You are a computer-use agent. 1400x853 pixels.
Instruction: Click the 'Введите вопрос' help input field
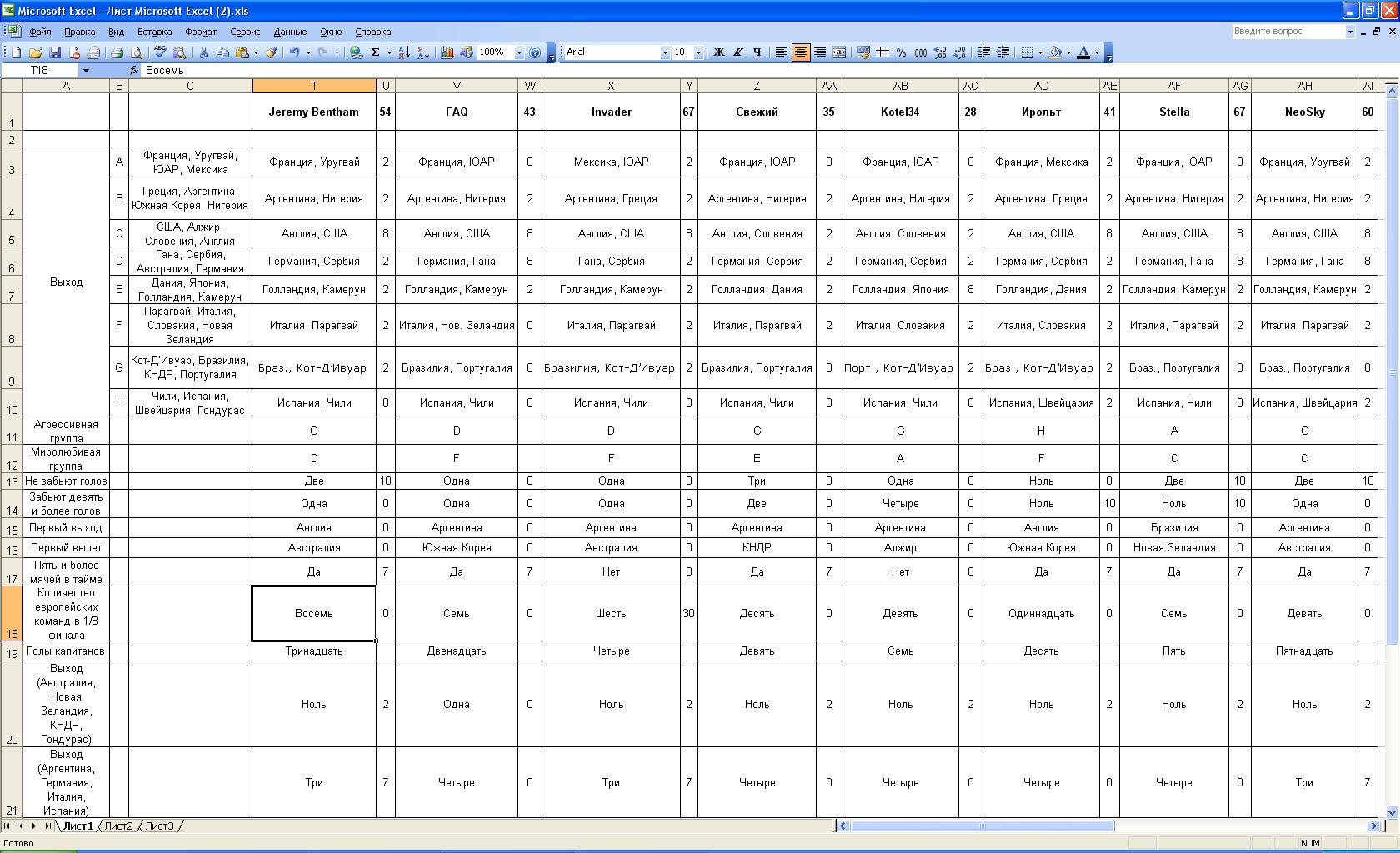click(x=1288, y=32)
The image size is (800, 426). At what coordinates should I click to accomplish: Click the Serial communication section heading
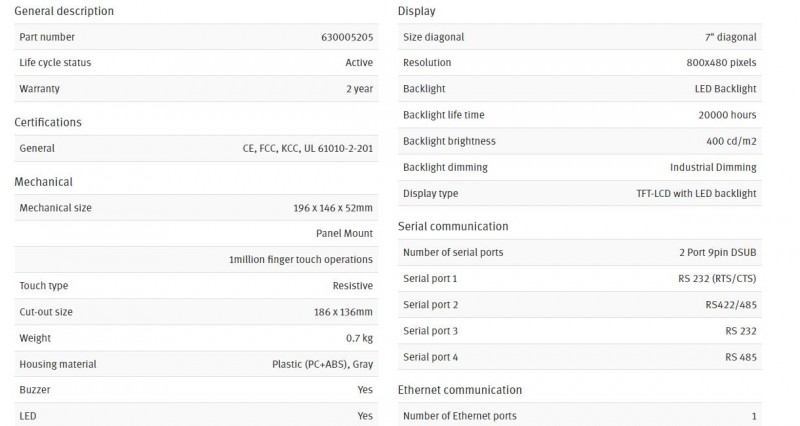tap(453, 227)
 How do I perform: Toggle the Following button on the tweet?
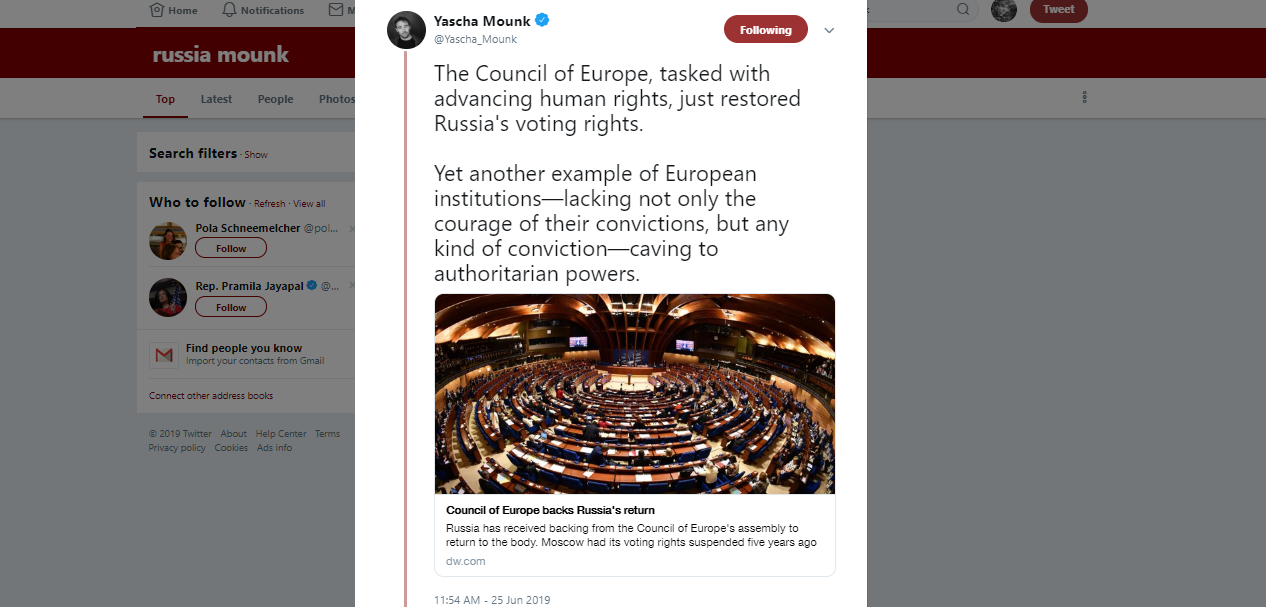pyautogui.click(x=765, y=30)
————————
When you reach the line that contains "Instruction: Click the", start reproducing, and continue word for word to the end of the records; skip all pictures.

▸ Task answer
Instruction: Click the 'Введите вопрос' help input field
click(x=1288, y=32)
The image size is (800, 426). At what coordinates should I click to accomplish: Click the Serial communication section heading
tap(453, 227)
 How do I perform: Toggle the Following button on the tweet?
pyautogui.click(x=765, y=30)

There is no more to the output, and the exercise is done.